Data on where items appear:
----

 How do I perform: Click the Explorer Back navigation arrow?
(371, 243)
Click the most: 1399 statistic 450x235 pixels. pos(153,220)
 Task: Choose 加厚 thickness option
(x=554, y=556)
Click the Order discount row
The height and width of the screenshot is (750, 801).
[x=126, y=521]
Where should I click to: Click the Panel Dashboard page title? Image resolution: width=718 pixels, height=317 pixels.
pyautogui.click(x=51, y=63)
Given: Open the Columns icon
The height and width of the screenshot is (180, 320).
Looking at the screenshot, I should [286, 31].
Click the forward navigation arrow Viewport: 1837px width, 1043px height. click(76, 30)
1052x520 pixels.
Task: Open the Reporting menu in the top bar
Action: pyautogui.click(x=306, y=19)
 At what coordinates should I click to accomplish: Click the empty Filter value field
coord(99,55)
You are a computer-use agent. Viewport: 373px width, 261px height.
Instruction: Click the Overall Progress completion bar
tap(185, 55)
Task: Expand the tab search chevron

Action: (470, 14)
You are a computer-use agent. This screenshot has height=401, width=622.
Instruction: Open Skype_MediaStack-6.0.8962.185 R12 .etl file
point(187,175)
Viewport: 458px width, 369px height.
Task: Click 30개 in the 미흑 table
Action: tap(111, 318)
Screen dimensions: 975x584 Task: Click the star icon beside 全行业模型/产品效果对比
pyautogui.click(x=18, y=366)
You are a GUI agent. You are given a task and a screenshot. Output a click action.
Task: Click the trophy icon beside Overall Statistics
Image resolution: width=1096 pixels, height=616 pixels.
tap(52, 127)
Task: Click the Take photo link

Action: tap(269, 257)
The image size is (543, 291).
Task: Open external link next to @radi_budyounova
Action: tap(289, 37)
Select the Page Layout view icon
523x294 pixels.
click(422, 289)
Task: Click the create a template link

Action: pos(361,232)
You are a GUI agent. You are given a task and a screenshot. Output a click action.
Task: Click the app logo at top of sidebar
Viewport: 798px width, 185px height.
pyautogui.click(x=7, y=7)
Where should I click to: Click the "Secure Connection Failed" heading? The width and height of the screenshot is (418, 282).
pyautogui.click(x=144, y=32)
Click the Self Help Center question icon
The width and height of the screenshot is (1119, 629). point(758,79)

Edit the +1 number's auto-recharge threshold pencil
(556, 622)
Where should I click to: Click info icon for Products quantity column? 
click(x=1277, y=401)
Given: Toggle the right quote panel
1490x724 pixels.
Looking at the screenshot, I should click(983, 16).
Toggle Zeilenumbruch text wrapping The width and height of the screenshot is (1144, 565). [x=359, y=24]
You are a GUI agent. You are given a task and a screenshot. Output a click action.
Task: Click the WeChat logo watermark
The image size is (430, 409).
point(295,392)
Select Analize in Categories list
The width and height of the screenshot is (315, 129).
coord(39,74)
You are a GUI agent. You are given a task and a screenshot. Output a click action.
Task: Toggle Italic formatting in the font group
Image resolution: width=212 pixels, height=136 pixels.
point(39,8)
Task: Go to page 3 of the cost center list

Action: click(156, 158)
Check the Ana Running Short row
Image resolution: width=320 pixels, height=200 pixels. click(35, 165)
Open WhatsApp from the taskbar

----

[Stated goal]
Switch every "navigation arrow" to "navigation button" in the data, from the beginning through the line containing "Action: tap(111, 318)", and write those lines out again with nothing else altered.

[Reply]
 How do I perform: Click the Explorer Back navigation button?
(371, 243)
Click the most: 1399 statistic 450x235 pixels. pos(153,220)
 Task: Choose 加厚 thickness option
(x=554, y=556)
Click the Order discount row
The height and width of the screenshot is (750, 801).
[x=126, y=521]
Where should I click to: Click the Panel Dashboard page title? Image resolution: width=718 pixels, height=317 pixels.
pyautogui.click(x=51, y=63)
Given: Open the Columns icon
The height and width of the screenshot is (180, 320).
Looking at the screenshot, I should [286, 31].
Click the forward navigation button Viewport: 1837px width, 1043px height. click(76, 30)
1052x520 pixels.
Task: Open the Reporting menu in the top bar
Action: pyautogui.click(x=306, y=19)
 At what coordinates should I click to accomplish: Click the empty Filter value field
coord(99,55)
You are a computer-use agent. Viewport: 373px width, 261px height.
Instruction: Click the Overall Progress completion bar
tap(185, 55)
Task: Expand the tab search chevron

Action: (470, 14)
You are a computer-use agent. This screenshot has height=401, width=622.
Instruction: Open Skype_MediaStack-6.0.8962.185 R12 .etl file
point(187,175)
Viewport: 458px width, 369px height.
Task: Click 30개 in the 미흑 table
Action: tap(111, 318)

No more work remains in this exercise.